Task list:
1. Summarize the passage on attractive ATM design in two sentences.
2. List every belief or finding that the passage on attractive ATM design attributes to Tracktinsy.
3. Continue the passage on attractive ATM design, starting after its final question.

Source passage:
In this chapter, Norman begins with an interesting anecdote about a study surrounding “attractive” ATM design by two Japanese researchers, and how people perceived attractively designed ATMs to be easier to use, even though they shared the same functions and buttons as some other, less attractive ATMs. Tracktinsy applied the same experiment to Israelis, thinking that “aesthetic preferences are culturally dependent”, and that the results stemming from Japanese culture would not apply to his experiment on Israelis. However, he was proved wrong and came to find that usability and aesthetics do correlate, contrary to his previous belief- and that to a large extent, they do so on a biological level, rather than a distinct cultural level.
Why do usability and aesthetics correlate, on a seemingly universal level?

Exercise data:
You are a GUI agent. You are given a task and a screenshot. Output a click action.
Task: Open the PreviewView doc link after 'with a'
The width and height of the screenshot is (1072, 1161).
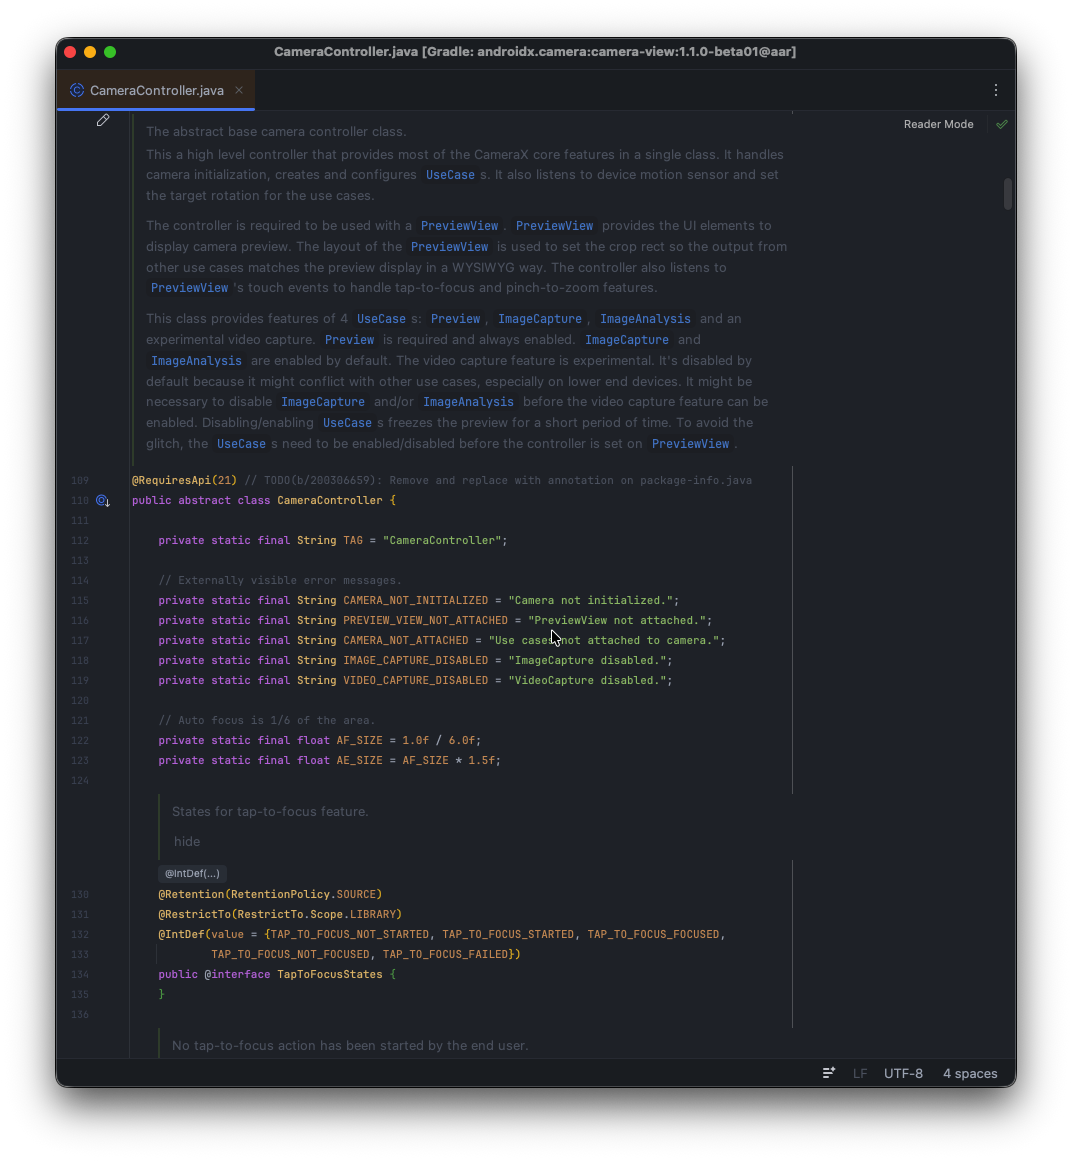pyautogui.click(x=458, y=226)
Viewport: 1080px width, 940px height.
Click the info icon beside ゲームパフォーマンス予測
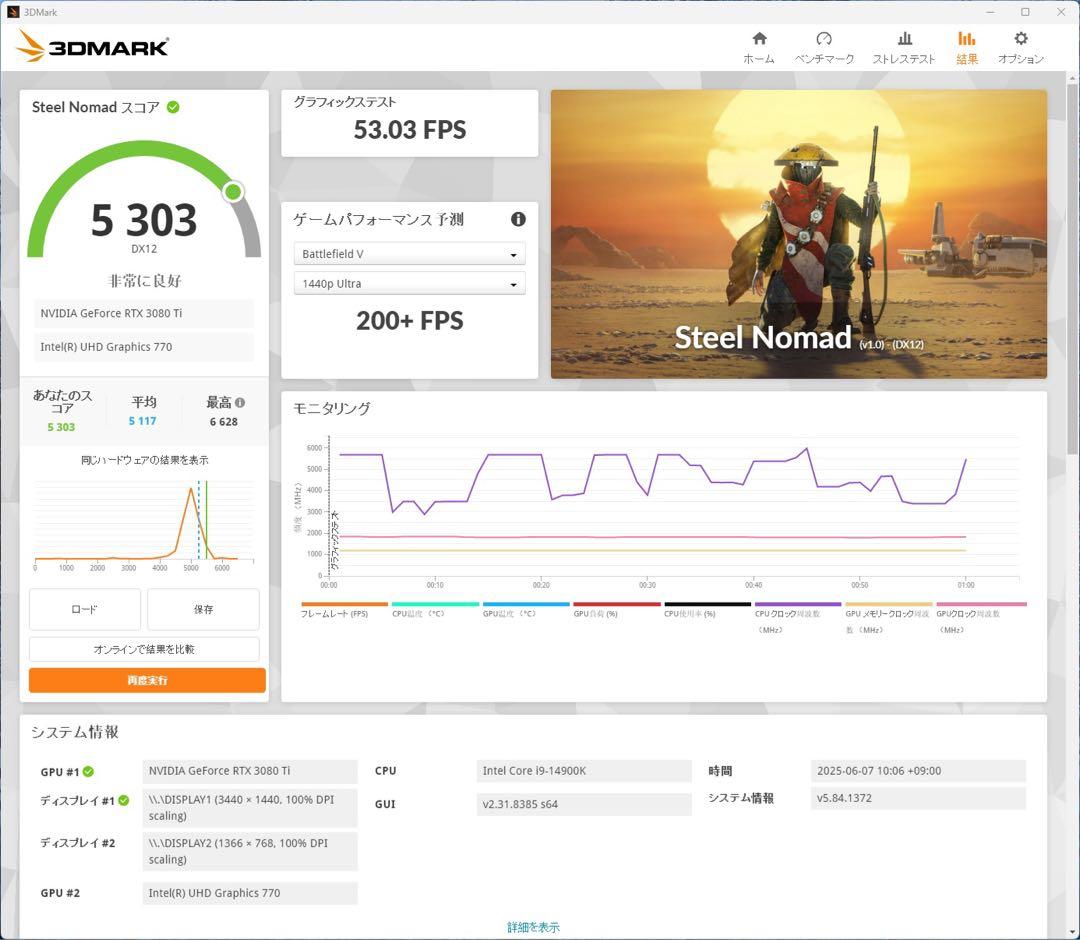tap(516, 219)
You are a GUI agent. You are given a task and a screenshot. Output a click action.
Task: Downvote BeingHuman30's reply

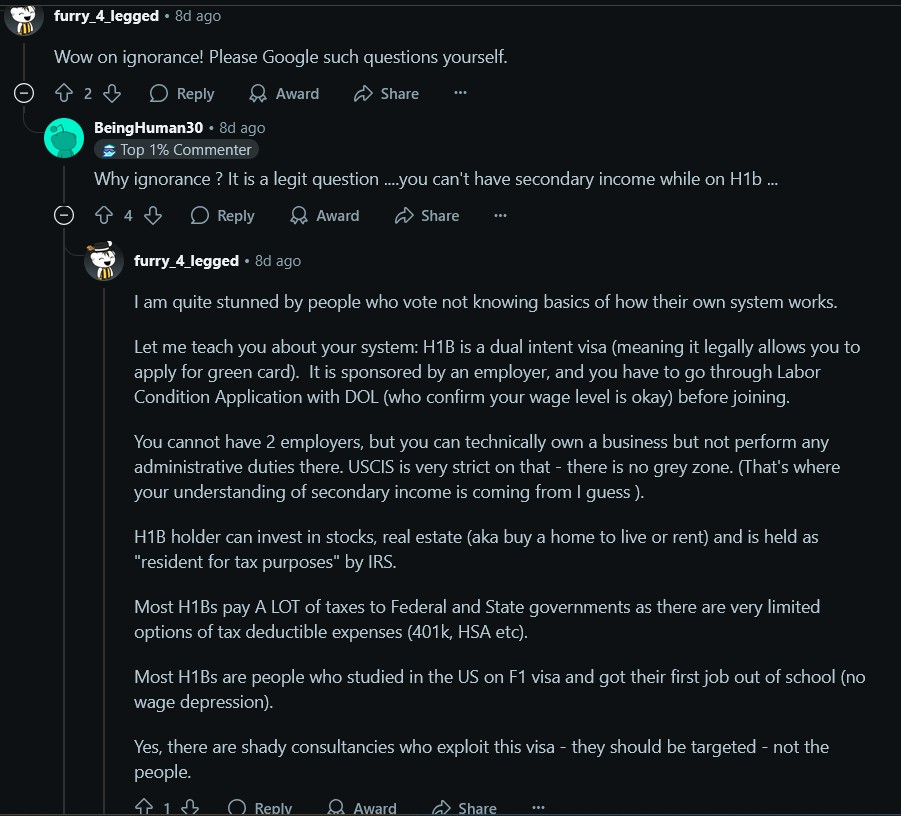point(153,215)
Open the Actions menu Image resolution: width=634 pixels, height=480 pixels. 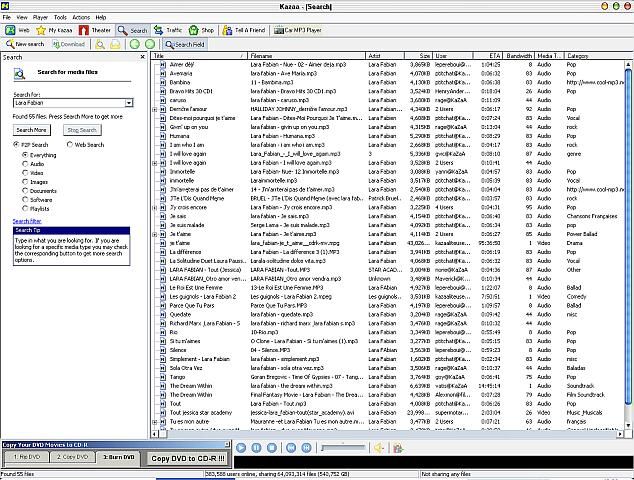pos(81,17)
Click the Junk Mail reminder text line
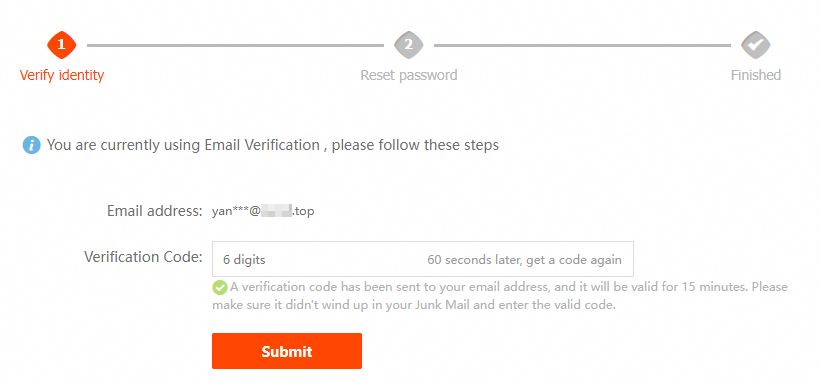Viewport: 820px width, 384px height. (x=414, y=304)
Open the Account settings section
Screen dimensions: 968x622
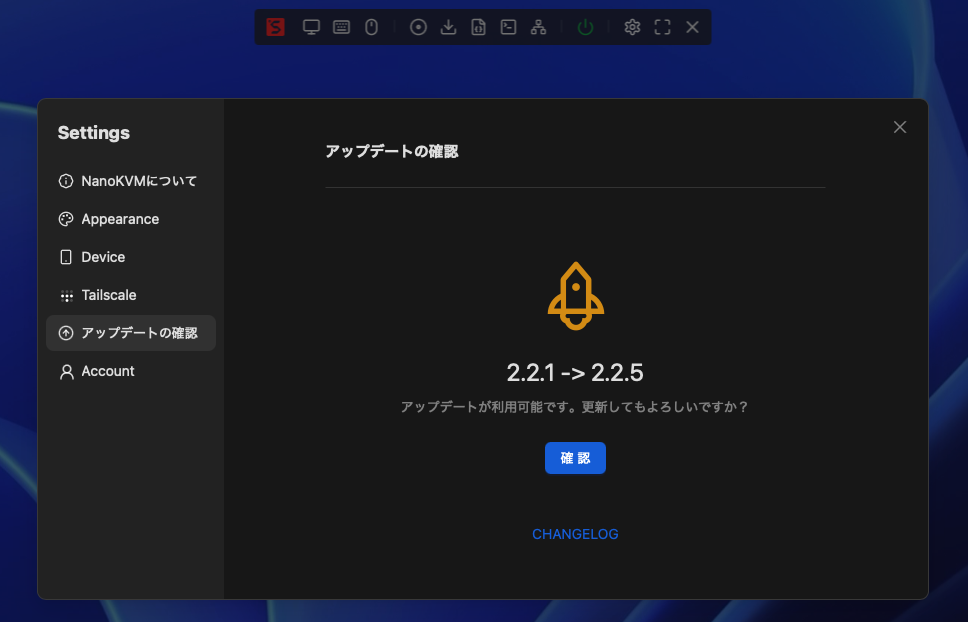click(x=107, y=371)
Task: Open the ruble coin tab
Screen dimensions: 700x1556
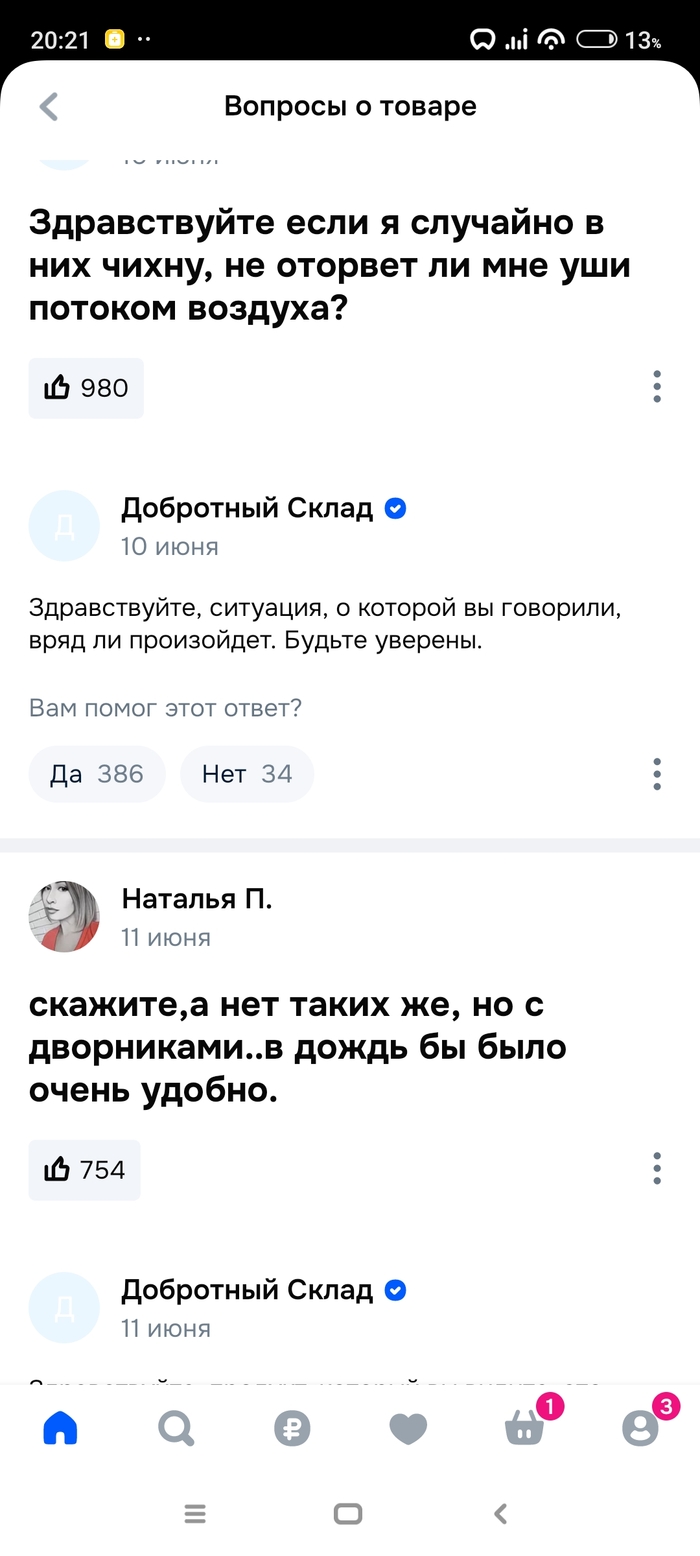Action: coord(292,1429)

Expected results:
1. Norman opens the chapter with a study by two Japanese researchers in which people perceived attractively designed ATMs as easier to use than less attractive ones, even though the machines shared the same functions and buttons. Tracktinsy repeated the experiment with Israelis, expecting that culturally dependent aesthetic preferences would keep the Japanese results from applying, but he found that usability and aesthetics do correlate, largely on a biological rather than a cultural level.

2.
- Aesthetic preferences are culturally dependent.
- The results from Japanese culture would not apply to his experiment on Israelis.
- Usability and aesthetics do correlate.
- To a large extent, they correlate on a biological level rather than a distinct cultural level.

3.
Humans possess three levels of processing: visceral, behavioral and reflective. Each of these levels affect our interactions with design, objects and the environment. People are very similar at the visceral level, but it is at the behavioral and reflective levels that people differ and act differently. For one, we are genetically predisposed to have positive experiences with such things as smooth, symmetrical objects or “attractive” people or sensuous feelings, sounds and shapes (pp. 29). These “experiences” have been accumulated due to our evolutionary history, but humans also possess highly reflective abilities that enable us to, in a way, overwrite these biological histories. Norman suggests that, in design, we need to cater to each of these three levels individually- but this also poses the question: “How do each of the three levels compare in importance with the others?”. Norman proposes multiple solutions for this, but the solution I agree with the most is, satisfying the largest amount of needs by having a wide variety of products. An example of this which is mentioned in the chapter is magazines. No one tries to produce a magazine that caters to everyone, because it defies the point. Each magazine is special in its style, delivery, and audience.
So, coming back to the question of usability and aesthetics. Pleasurable aesthetics increase the usability of objects, on all three processing levels. Attractive objects trigger positive emotions, which in return enable our mental creativity and make us more tolerant of errors or difficulties in their design.